Six games into his farewell season with the Boston Red Sox, Big Papi looks like the same game-changing slugger Beantown fans have grown to love and worship over the past decade-plus.
Sure, Boston lost 9-5 Tuesday night to the surprising, still-undefeated Baltimore Orioles. But Ortiz kept right on raking, going 2-for-4 with a home run, a double and three RBI.
That raised his average for the young season to .346, to go along with three homers, nine RBI and a gaudy 1.239 OPS.
Oh, it’s April. We’re squarely in the realm of small samples. Colorado Rockies rookie Trevor Story probably won’t eclipse 200 home runs, for example, despite his current pace.
Ortiz, however, isn’t some untested kid on an unsustainable hot streak.
He’s one of the best power hitters of his generation, doing the things he’s always done. The things we’ve come to take for granted.
Yes, he turned 40 in November. Yes, Father Time bats 1.000. But right now, Papi looks like a man who can defy the date on his driver’s license—and the odds.
If anything, he’s aging like a fine wine.
Last year, Ortiz clubbed 37 home runs—his highest total since 2006. And he’s eclipsed 30 homers and 100 RBI in each of the last three campaigns.
The end can come abruptly and at any time, as FanGraphs’ Jeff Sullivan outlined:
Through 39, David Ortiz hasn’t changed very much. He’s protected much of his game from the usual consequences of age, and for that reason, we should expect that 40 will bring its own share of glorious moments. Of course, you can seldom really tell when a player is on the verge of collapse. Edgar Martinez held up through 40 before coming apart at 41. It’s a thin line between successful and unproductive.
Additionally, the 162-game grind is long, even for a designated hitter. Injury or a protracted slump could swiftly derail Ortiz’s swan song.
This game isn’t a cake walk, as Ortiz himself has admitted.
“He always had a smile on his face, but with a real recognition that the game doesn’t come easy to him, either,” former Red Sox general manager Theo Epstein said recently, per Barry Svrluga of the Washington Post. “You sit down and talk to him, and you’ll hear, ‘Hitting is hard, bro. Hitting is hard.’ He really had to work at it, and he’s a self-made man in a lot of ways.”

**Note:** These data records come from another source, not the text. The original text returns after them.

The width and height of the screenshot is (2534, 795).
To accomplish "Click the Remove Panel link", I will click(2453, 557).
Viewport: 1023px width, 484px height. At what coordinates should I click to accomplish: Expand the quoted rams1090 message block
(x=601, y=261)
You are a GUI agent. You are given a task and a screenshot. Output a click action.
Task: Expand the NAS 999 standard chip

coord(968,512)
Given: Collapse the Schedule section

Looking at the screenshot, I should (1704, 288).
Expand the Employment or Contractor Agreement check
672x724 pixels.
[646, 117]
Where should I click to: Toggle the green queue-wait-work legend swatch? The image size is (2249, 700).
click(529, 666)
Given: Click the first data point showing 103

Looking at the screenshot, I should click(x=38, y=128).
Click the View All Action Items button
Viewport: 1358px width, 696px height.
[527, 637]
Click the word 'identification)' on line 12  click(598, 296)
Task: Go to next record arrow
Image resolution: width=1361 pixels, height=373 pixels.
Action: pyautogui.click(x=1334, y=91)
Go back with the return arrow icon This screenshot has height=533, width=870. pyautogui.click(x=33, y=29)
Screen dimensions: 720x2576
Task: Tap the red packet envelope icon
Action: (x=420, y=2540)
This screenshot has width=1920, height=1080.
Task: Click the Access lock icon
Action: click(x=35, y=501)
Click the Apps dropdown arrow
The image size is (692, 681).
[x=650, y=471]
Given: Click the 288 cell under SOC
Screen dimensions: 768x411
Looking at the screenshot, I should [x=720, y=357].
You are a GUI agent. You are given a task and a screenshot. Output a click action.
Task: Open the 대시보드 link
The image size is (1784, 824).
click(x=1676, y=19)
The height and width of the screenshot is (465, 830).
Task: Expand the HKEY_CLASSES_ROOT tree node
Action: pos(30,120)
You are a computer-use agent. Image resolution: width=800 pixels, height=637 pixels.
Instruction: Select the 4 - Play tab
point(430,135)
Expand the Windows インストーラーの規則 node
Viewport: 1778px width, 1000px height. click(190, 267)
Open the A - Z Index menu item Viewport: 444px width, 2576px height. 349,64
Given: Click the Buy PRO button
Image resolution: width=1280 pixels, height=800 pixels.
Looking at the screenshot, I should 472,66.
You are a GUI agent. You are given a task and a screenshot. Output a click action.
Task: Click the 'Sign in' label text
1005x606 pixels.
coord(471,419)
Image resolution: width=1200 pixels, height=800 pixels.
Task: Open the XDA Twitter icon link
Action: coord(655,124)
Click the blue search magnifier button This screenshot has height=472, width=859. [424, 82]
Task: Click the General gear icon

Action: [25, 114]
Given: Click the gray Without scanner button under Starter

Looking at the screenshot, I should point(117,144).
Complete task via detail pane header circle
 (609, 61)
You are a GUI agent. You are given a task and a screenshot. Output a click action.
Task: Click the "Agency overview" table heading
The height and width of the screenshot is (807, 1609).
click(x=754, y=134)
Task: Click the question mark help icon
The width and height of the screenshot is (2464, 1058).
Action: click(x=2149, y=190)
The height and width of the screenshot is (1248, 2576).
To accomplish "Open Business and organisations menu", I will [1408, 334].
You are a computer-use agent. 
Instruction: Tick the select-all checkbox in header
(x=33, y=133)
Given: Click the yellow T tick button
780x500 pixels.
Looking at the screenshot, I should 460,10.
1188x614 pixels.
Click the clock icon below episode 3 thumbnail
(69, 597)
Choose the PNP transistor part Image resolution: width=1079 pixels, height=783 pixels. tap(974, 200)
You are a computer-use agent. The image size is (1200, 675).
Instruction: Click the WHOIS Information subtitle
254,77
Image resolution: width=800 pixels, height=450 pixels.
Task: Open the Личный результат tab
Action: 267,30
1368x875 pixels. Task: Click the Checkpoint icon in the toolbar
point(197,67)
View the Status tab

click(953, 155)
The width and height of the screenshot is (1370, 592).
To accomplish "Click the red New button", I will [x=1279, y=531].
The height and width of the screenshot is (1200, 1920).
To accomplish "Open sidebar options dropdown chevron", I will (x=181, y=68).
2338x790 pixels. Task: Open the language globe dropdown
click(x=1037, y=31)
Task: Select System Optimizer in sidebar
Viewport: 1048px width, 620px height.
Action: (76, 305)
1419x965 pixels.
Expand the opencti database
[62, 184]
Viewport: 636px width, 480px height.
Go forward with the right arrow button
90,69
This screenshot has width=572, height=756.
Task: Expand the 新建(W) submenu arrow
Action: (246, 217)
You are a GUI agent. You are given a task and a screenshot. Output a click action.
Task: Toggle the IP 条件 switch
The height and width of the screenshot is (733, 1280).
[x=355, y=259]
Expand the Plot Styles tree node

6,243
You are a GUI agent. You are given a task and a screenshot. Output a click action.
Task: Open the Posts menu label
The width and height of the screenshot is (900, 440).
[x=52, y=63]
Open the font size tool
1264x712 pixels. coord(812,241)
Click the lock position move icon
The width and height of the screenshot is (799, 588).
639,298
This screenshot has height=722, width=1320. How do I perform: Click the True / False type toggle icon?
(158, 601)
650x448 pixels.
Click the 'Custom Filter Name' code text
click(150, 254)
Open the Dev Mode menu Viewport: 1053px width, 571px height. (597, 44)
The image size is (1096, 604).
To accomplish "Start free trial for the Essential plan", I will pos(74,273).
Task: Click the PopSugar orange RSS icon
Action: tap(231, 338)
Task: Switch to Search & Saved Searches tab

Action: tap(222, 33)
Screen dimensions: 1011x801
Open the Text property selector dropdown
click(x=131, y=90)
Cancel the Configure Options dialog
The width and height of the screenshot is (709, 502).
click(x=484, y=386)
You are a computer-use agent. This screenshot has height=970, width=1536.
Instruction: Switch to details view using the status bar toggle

That work ethic helped bring a trio of championships to a perennially cursed franchise. Now, on the heels of two consecutive last-place finishes, can Ortiz return the Red Sox to postseason glory one last time?
The American League East is a balanced division, with flawed-yet-dangerous contenders top to bottom. An array of factors—the back of the starting rotation, the emergence of young hitters—will help determine Boston’s fate.
But Big Papi can play his part. He can keep raking and possibly guide his team on one more October run.
If he doesn’t, his goodbye tour will still make headlines and evoke emotions. We already got one misty-eyed moment when his 15-year-old daughter, Alex, sang the national anthem at the Red Sox’s home opener Monday.
“I was nervous,” the elder Ortiz said of the surprise performance, per MLB.com’s Ian Browne. “I was dying. It wasn’t even about me. It was about her.”
Big Papi’s final go-round, on the other hand, is about him. Sure, it’d be extra special if the Red Sox hoisted another trophy. And no, a stellar final stat line from Ortiz wouldn’t erase the sting of another losing season.
But this is his grand exit no matter what—assuming he doesn’t change his mind and return for 2017.
So far, he appears determined to end with a bang.
All statistics current as of April 12 and courtesy of MLB.com unless otherwise noted.